The Westfjords Way: Bicycle Touring One of Iceland’s Most Remote Areas – Part 03

There’s a place to get soup at the halfway point. We’ll stop there. They might have some dried fish and rugbraud to pack for dinner– traditional Icelandic bread; dark, dense, and sweet. In the past, the locals dug holes and used the heat from geothermal water to bake the bread. We pack a sandwich to go, throw a leg over the top tube and let the wind carry us down the way. When the wind is your friend, there’s no feeling like it.

With storms and high wind in the forecast, we plan on a short day, a 60km ride to a cabin to regroup, look at the map and make plans for the rest of the trip. It’s drizzling and gusty. We sail to the soup spot, a nice place to warm up. There are sheepskins and wool sweaters for sale and a woman playing piano in the corner. We serve ourselves bowls of creamy cauliflower soup and put slices of bread in the toaster. With only 30km to go and a tailwind to take us there, we don’t rush.

There’s a minifridge with cartons of local eggs, handpicked wild blueberries, rugbraud, donuts, and dried fish. The proprietor boils our eggs, so they’re easier to pack on the bikes. We take one of everything, stuff it in the packs and get back on the road. The wind pushes us to the cabin on the coast. A couple of boys meet us on bikes at the entrance to the driveway and we all ride in together. The front door of the main house opens, a family of seven is framed in the doorway. They wave. The owner explains that all of her grandchildren are here for her 60th birthday.

She shows us to our cabin. “Would you like milk?”

She brings over a gallon glass jar and the fixings for mushroom soup– hand-picked chanterelles, butter, flour, cream, and salt.

We’re in from the storm. Chris pulls out the map. We’re scheming a stage race on the Westfjords Way. Races and events breathe life into routes. The route is the treasure map of opportunity– free to the public and available at any time. By planning an event, you set a date and meeting point and get people to dream they could actually be there and then they make it happen. They pour over maps, they find resources, they think about gear choices and the weather and what it would be like.
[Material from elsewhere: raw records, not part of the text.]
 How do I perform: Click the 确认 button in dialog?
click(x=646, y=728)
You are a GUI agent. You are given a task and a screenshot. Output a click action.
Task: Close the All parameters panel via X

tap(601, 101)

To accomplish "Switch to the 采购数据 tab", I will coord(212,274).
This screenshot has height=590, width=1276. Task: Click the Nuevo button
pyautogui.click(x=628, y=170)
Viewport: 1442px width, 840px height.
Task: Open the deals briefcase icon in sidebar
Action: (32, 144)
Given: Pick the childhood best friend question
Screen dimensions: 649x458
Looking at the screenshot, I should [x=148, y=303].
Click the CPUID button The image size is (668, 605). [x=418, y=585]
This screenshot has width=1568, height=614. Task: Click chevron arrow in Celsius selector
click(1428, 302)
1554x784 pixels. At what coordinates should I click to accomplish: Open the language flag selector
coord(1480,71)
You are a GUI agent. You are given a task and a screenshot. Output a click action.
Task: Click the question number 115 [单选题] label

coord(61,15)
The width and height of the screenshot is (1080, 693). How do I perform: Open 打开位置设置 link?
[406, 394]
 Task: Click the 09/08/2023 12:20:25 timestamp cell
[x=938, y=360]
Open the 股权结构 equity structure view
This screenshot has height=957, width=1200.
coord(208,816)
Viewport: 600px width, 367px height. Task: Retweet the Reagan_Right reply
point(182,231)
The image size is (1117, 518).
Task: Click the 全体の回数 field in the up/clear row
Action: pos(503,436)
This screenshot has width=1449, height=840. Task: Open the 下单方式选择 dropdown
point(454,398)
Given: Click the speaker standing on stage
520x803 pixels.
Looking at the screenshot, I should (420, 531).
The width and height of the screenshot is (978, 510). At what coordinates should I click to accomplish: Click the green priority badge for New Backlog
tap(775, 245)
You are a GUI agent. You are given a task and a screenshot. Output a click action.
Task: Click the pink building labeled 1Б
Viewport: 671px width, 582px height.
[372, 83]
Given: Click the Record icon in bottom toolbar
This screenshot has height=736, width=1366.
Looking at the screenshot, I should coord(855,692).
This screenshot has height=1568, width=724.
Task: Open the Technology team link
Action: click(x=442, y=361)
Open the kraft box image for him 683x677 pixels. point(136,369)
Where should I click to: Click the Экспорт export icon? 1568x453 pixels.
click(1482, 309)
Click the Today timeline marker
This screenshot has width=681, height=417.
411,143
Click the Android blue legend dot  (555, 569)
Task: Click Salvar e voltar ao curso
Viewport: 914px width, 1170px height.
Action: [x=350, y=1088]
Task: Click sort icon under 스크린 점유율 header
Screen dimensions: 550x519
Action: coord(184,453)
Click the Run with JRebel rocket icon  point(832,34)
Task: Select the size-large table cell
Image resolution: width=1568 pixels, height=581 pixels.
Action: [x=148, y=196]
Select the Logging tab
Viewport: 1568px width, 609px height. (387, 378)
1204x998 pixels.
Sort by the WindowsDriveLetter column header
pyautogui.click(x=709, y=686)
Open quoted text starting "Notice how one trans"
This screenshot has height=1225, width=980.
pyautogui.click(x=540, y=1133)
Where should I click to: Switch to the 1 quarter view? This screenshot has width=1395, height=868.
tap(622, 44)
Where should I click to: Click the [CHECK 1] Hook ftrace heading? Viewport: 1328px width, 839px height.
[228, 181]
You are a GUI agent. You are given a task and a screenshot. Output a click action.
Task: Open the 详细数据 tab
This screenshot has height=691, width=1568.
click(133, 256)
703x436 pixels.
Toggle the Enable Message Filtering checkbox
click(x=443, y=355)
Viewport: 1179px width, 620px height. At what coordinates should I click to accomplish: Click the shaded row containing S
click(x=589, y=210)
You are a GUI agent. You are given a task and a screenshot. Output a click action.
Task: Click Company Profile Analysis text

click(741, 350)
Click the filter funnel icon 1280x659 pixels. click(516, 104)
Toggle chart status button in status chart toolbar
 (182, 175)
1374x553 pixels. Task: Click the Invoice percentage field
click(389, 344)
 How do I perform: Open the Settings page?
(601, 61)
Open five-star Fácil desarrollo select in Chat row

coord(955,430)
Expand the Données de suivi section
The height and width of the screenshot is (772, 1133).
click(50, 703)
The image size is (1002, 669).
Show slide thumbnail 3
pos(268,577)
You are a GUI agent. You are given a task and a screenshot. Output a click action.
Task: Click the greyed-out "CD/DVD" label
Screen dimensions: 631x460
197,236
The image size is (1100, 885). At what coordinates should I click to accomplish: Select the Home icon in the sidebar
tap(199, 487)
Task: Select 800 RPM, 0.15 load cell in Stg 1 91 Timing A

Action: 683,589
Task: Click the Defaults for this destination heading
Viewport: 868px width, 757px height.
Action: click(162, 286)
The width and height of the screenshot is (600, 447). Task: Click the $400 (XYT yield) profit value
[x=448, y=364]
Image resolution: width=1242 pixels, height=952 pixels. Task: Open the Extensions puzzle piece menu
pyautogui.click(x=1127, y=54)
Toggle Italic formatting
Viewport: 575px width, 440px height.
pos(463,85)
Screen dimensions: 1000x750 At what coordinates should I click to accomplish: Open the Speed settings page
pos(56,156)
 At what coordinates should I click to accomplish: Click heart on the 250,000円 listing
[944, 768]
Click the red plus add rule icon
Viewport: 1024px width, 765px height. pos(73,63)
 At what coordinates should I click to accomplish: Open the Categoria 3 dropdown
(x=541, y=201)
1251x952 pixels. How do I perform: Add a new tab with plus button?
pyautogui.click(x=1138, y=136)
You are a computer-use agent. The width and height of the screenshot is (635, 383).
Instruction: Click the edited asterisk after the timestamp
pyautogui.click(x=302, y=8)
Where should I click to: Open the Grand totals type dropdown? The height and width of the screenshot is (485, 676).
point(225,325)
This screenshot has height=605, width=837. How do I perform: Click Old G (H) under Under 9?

After riding half of the route, I’m starting to get a feeling for the place– it’s both stark and lush, remote and welcoming. The conditions are challenging– wind, rain, exposure.

Our idea is to set up an ultra-endurance stage race with 100 riders. There will be four stages– each one 240km to 300km that ends with the possibility of accommodations, food, and a hot spring. Riders will be self-supported, carrying what they need along the way, taking care of their bikes and themselves. Unlike many self-supported races, due to the high winds, they’ll be allowed to draft and work together.

They will have 24 hours or so to complete the stage and get ready before the next one goes off. They’ll self-record their times with photos. There might be some incentives to get time reductions– soaking in hot springs, jumping in the sea, eating all the waffles, and meeting special people along the way. The race will be in late June, a week after the summer solstice, with nearly peak daylight. At least one stage will start at night. Your finishing time is when you jump into the harbor at the end in Ísafjörður.

Let’s make it happen next June! Who wants to come?

This idea started with Birna, our local guide from Visit Westfjords. She is not a cyclist, but participated in a Tuc-Tuc race across India and would love to bring an adventure race to Iceland. With the help of Iceland Tourism, we can put together a magical experience. It’s a fun way to launch the route, encourage others to come to ride their hearts out and share their stories. More information is coming soon!

We fold up the map, brains buzzing with ideas. Birna cooks mushroom soup, we record the Adventure Stache podcast daily recap, eat dinner and go to bed.

On day 5, we get hit in the face with wind and rain. There are three gorgeous climbs out of the gate and the rest is coastal. I get cold to the bone and am really grateful for the restaurant stop with hot lasagna and soup. Every day into September is a step closer to winter. The air is getting colder.

I ride most of the day with Rue– happy for the time on the bike with my wife. I get on Chris’s wheel for the final stretch to the hot spring. He’s strapped a full pizza to his rack and is absolutely hauling ass. Our videographer, Thrainn, makes a joke later that Chris looked like he was delivering pizza to save his life.

The hot spring has a pool, a changing room, and a stone bath. Our host for the night tells us that the famous singer Bjork and her “Water Friends” helped set it up. Raindrops splash the surface. My cheeks are cold from the air, but it’s warm under water. It’s hard to get out, but eventually, we do. We change out of our wet clothes and ride across the street to the Mora guesthouse. I’m famished. We heat up leftover lasagna from lunch that Rue stowed in her hip pack. I’m ready for sleep.

I’ll set the alarm early and get up in the dark to write my story before another huge day on the bike. I have to get the words down before I forget them. Every day feels like a week. I’m glad people are taking pictures because I’d never remembered what we saw and you’d never believe it was true.